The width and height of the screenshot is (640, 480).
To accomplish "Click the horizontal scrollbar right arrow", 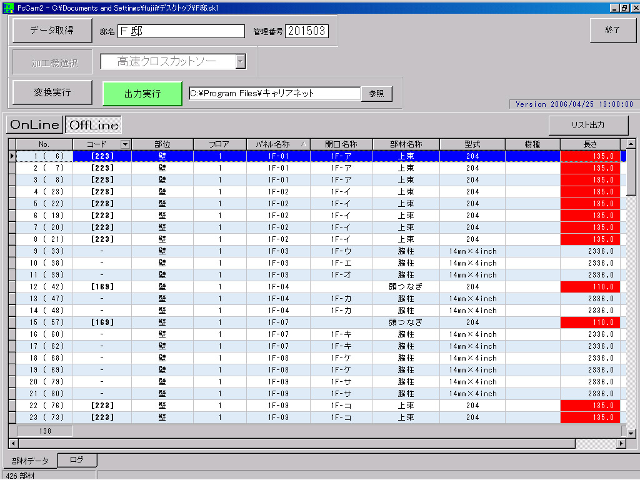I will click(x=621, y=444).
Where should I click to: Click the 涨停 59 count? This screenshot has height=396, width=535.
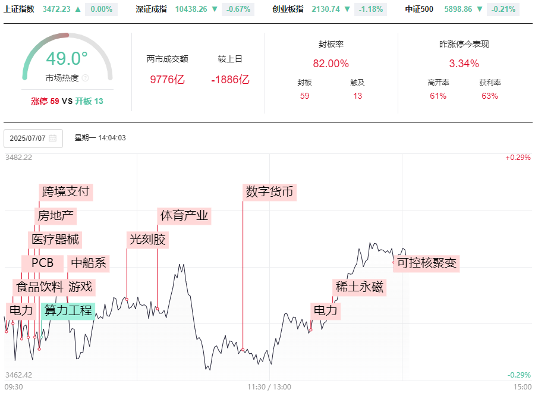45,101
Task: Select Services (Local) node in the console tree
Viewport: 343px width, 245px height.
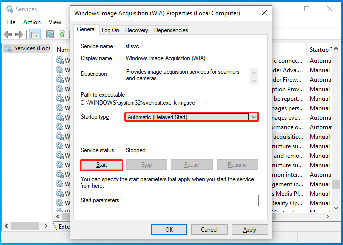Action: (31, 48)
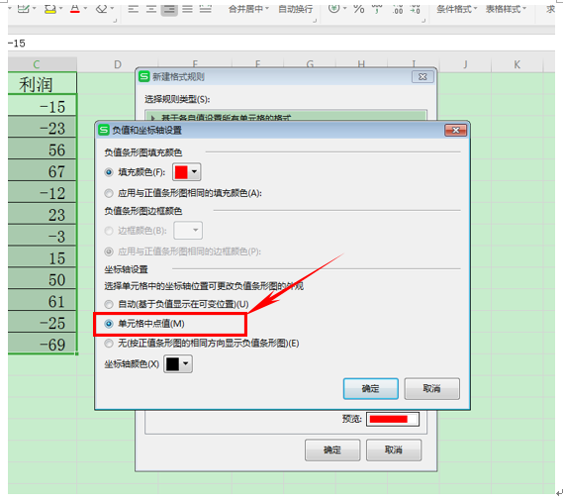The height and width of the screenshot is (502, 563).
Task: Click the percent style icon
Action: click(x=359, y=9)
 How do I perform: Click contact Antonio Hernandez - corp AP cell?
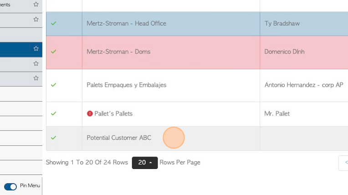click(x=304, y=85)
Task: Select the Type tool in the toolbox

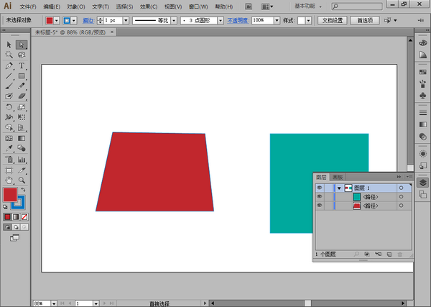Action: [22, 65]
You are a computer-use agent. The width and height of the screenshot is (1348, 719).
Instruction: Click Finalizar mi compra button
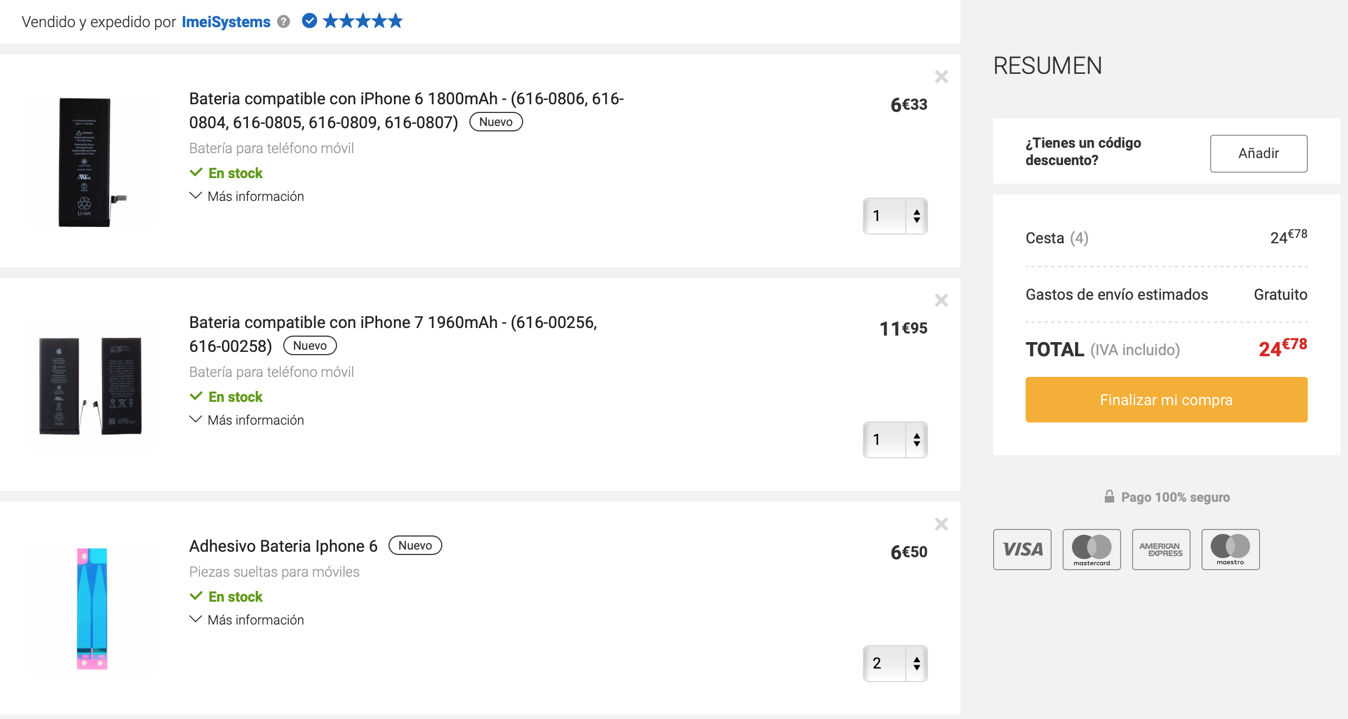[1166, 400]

* * *

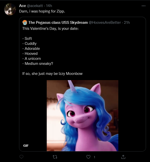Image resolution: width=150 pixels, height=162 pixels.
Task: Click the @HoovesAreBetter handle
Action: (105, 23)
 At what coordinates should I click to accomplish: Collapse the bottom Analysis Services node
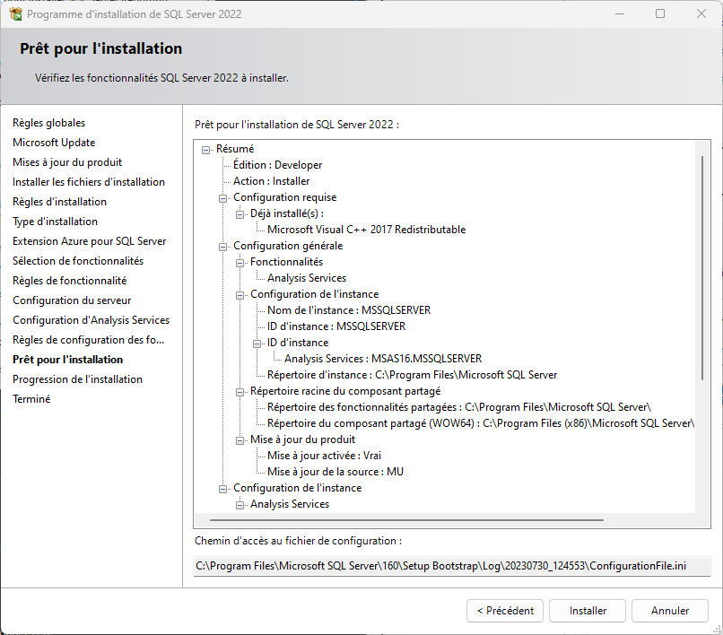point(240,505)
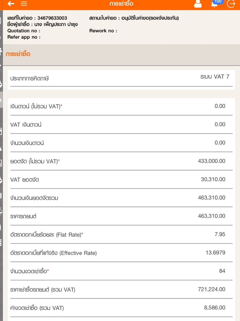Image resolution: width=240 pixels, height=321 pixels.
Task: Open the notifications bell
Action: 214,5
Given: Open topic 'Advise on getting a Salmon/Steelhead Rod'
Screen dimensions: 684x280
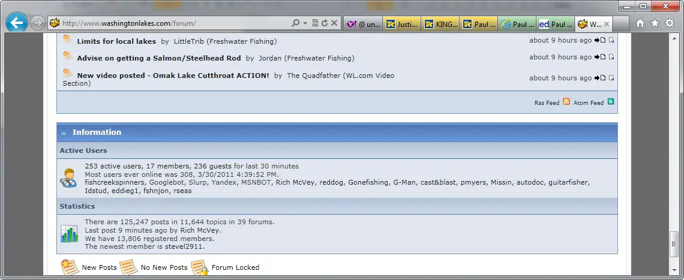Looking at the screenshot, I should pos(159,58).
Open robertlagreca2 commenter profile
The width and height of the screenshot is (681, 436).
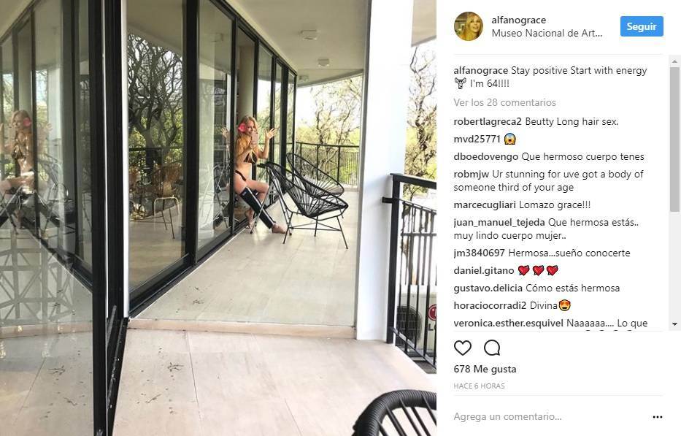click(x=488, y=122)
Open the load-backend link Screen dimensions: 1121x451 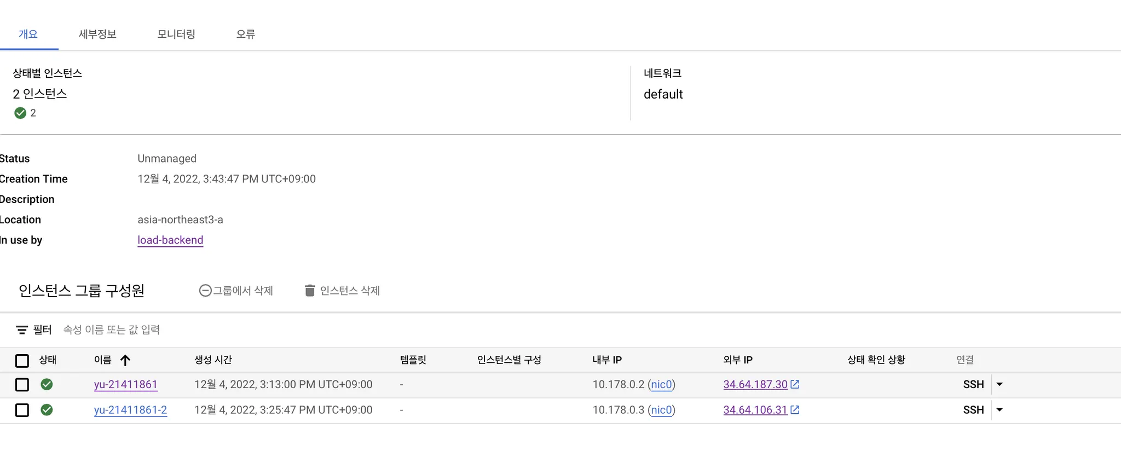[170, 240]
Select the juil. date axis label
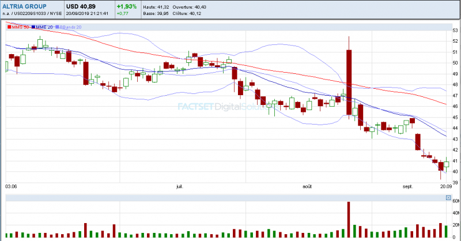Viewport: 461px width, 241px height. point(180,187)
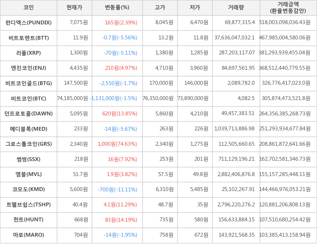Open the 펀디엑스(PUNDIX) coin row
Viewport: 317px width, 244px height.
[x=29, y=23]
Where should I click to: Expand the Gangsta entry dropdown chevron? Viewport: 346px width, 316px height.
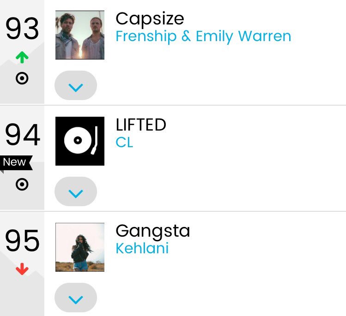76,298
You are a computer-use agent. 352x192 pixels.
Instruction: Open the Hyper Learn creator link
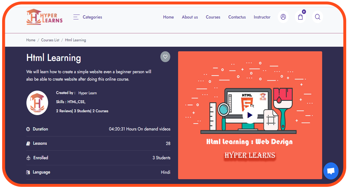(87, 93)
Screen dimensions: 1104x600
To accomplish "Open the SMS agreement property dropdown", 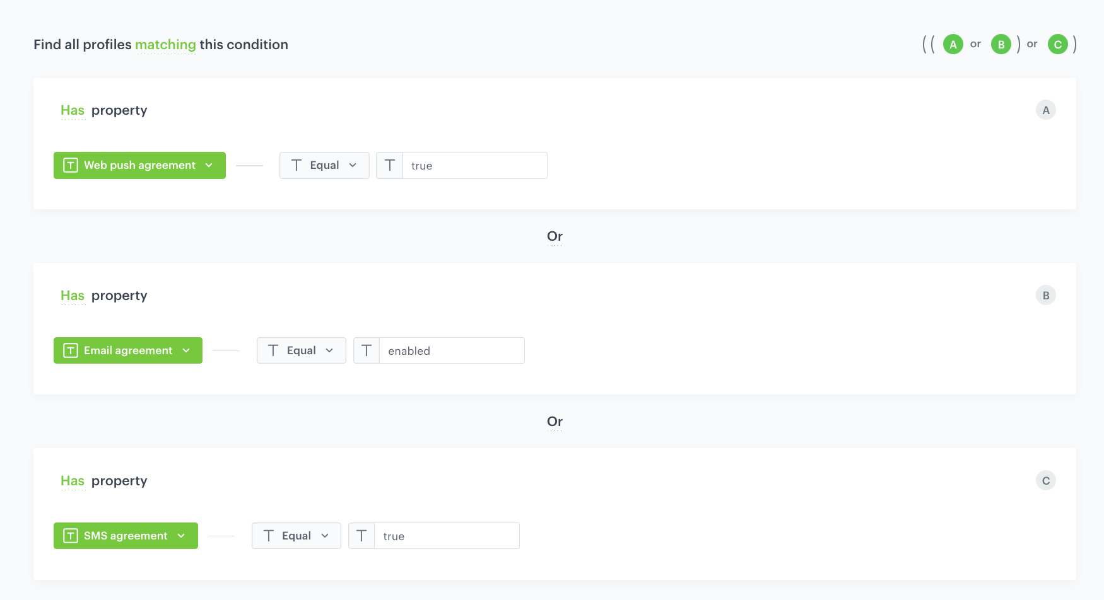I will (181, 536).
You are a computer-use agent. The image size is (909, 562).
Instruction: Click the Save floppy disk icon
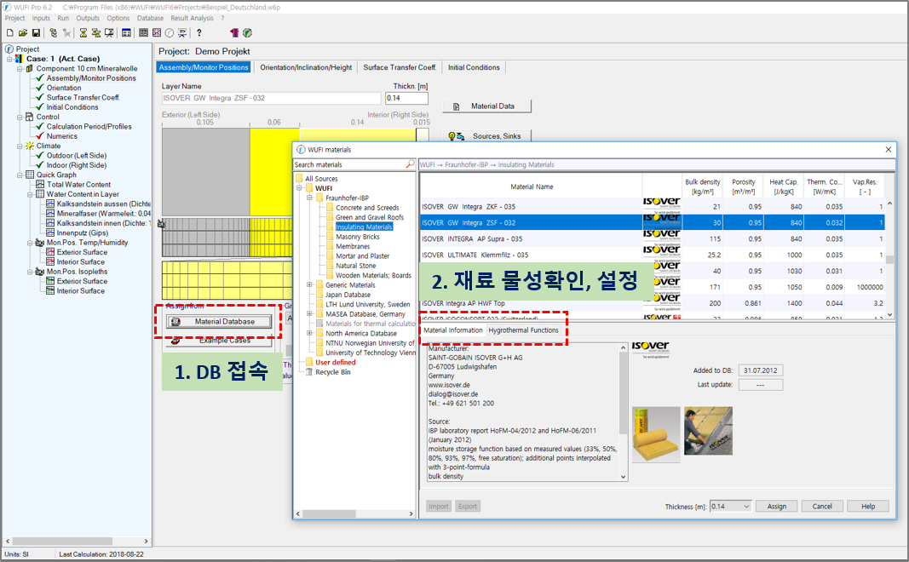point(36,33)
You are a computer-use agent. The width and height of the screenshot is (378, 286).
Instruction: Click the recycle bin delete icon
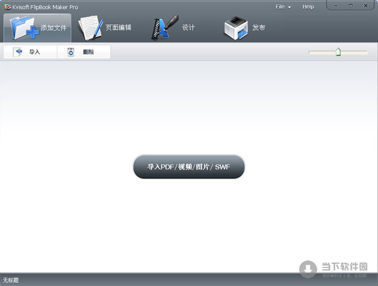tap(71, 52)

> **Exercise instructions**
Scan the material above for the string "agent". Return each line where it occurs.

> **Exercise response**
You are a computer-use agent. The width and height of the screenshot is (1348, 719).
You are a computer-use agent. 352x192 pixels.
You are a computer-use agent. The image size is (909, 562).
You are a computer-use agent. The width and height of the screenshot is (378, 286).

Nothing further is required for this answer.